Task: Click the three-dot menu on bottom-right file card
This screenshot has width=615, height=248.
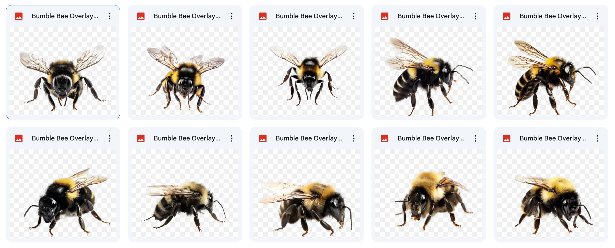Action: pyautogui.click(x=598, y=138)
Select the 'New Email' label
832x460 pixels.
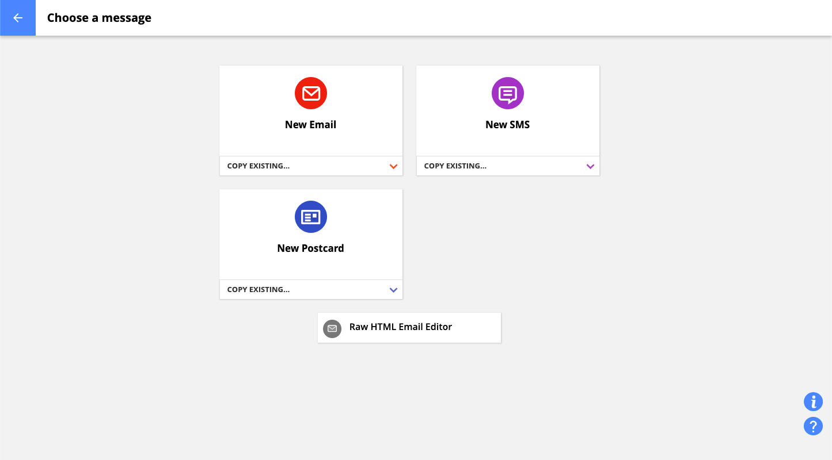point(310,125)
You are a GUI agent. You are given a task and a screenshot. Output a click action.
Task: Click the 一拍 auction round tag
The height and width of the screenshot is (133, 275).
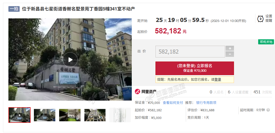[14, 9]
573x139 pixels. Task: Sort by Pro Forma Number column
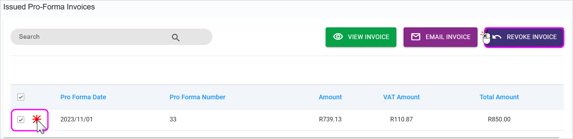[x=197, y=97]
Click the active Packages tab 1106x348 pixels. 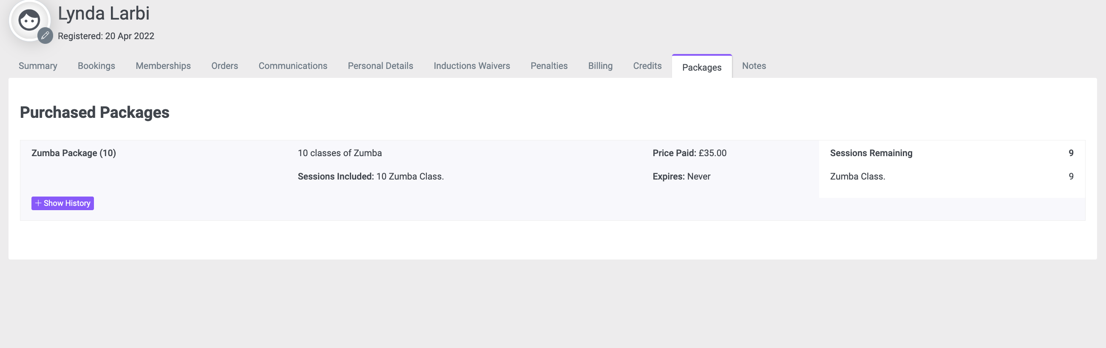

About this exercise » Retype the data above exactly, dropping every picture.

Solution for this task »
Task: Click the three-dot menu on bottom-right file card
This screenshot has width=615, height=248.
Action: pyautogui.click(x=598, y=138)
Select the 'New Email' label
832x460 pixels.
point(310,125)
You are a GUI agent. You are given a task and a screenshot. Output a click action.
Task: Click the 一拍 auction round tag
The height and width of the screenshot is (133, 275).
[14, 9]
573x139 pixels. Task: Sort by Pro Forma Number column
[x=197, y=97]
Click the active Packages tab 1106x348 pixels. 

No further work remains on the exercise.